Document section
+++++
Bishop Moth considered that there had been significant progress in bringing the fruits of Catholic thought and action into a positive influence on public affairs.

This blog post is not a statement of CSAN policy.

“Orange the world: End violence against women now!”


As we begin to emerge from a global pandemic, research and data is not yet able to fully measure its impact on the globe. However the UN have identified a shadow pandemic, formed with emerging data and reports from those working on the frontline with evidence that women and girls experiences of violence and exploitation have increased. 

This year the United Nations marks its 16 Days of Activism against Gender-based Violence on the 25th of November until the 10th of December 2021, with its global theme set by the UN Secretary – General’s UNITE campaign is “Orange the World: “End Violence against Women Now”

The campaign sends a clear message that the mission is to see an end to violence against women and girls, and that the need is now. 

“The UK needs to criminalise men who abuse women through prostitution because its demand creates the supply. Without demand from these men, there would be no supply of vulnerable women and girls to be bought and sold.” 

Fiona Broadfoot
Survivor of International Trafficking and Prostitution

Women@thewell is a frontline provider of support and exiting services, based in London, supporting women, whose lives are affected by prostitution both on street and off street, including women who have been trafficked into the sex trade. 

As with data from the shadow pandemic, women@thewell identified trends across support services highlighting a demographic shift in those in need of our support, supporting women who pre pandemic would not have typically experienced exposure to exploitation in the sex trade. We believe this is a direct consequence of economic disadvantage, and that the women we supported through the pandemic shine a bright light of clarity on the links already identified in the sector- between economic disadvantage and exploitation and abuse.
+++++
Supplied information
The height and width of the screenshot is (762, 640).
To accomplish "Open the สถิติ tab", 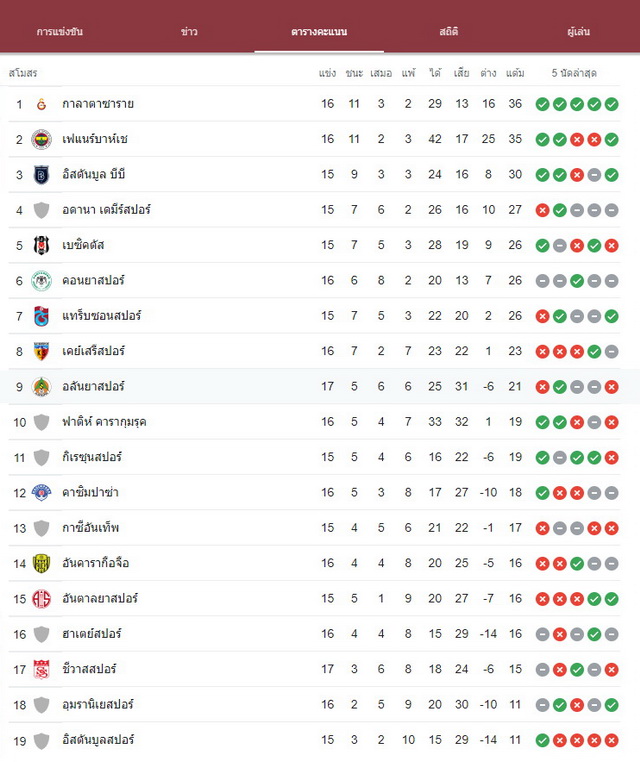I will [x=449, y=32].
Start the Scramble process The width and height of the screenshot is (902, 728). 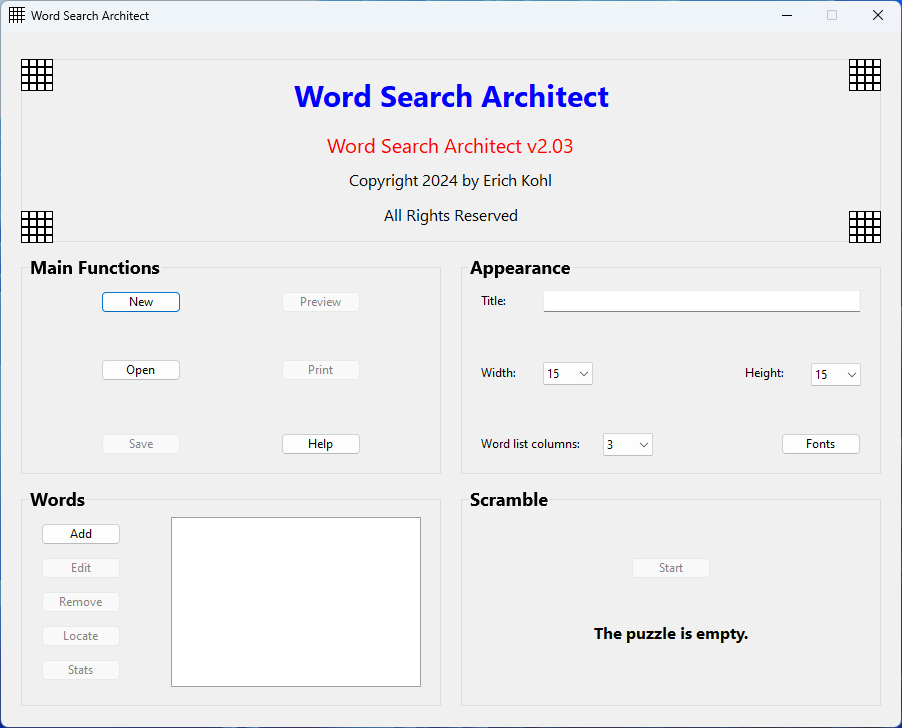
+++++
What you need to do
**A)** From the blog post on violence against women, reproduce word for word everything from "Fiona Broadfoot" down to "the sex trade.".
**B)** Answer these questions using the blog post on violence against women:
(i) On which dates does the United Nations mark its 16 Days of Activism against Gender-based Violence in 2021?
(ii) In which city is women@thewell based?
(iii) How is Fiona Broadfoot described below her quote?
**C)** Continue the blog post on violence against women from its last sentence.

Answers below
**A)**
Fiona Broadfoot
Survivor of International Trafficking and Prostitution

Women@thewell is a frontline provider of support and exiting services, based in London, supporting women, whose lives are affected by prostitution both on street and off street, including women who have been trafficked into the sex trade.

**B)**
(i) From the 25th of November until the 10th of December 2021.
(ii) London.
(iii) As a survivor of international trafficking and prostitution.

**C)**
Our mission is to work towards full abolition of the sex trade, lobbying and campaigning around legislation that protects women. Now more than ever we believe this is the only way to keep women safe and protected. Under an abolitionist legal framework, society recognises that women are not saleable objects and should have choices, which come from a place of stability, not mere survival. 

As Fiona Broadfoot, a survivor of international trafficking and prostitution says, “The UK needs to criminalise men who abuse women through prostitution because its demand creates the supply. Without demand from these men, there would be no supply of vulnerable women and girls to be bought and sold.” 

Our experience delivering frontline services indicates strongly that this model, alongside provision of holistic exiting services – is essential to break down the barriers and enable women to exit prostitution. Shaping a society in which commercialised, one sided sexual gratification has no place. 

The UN Trust Fund to End Violence against Women, the only global grant-making mechanism dedicated to ending and preventing all forms of violence against women, has announced a special fundraising challenge, Give25forUNTF25, marking 25 years of grant-making to support women’s organisations around the world.We believe that female only support and advocacy services such as women@thewellplay an essential and imperative role in the fight against violence against women and girls. 

During the next sixteen days, we celebrate the hard work and commitment by individuals and organisations across the globe – who advocate for change and the end to violence against women each and every day.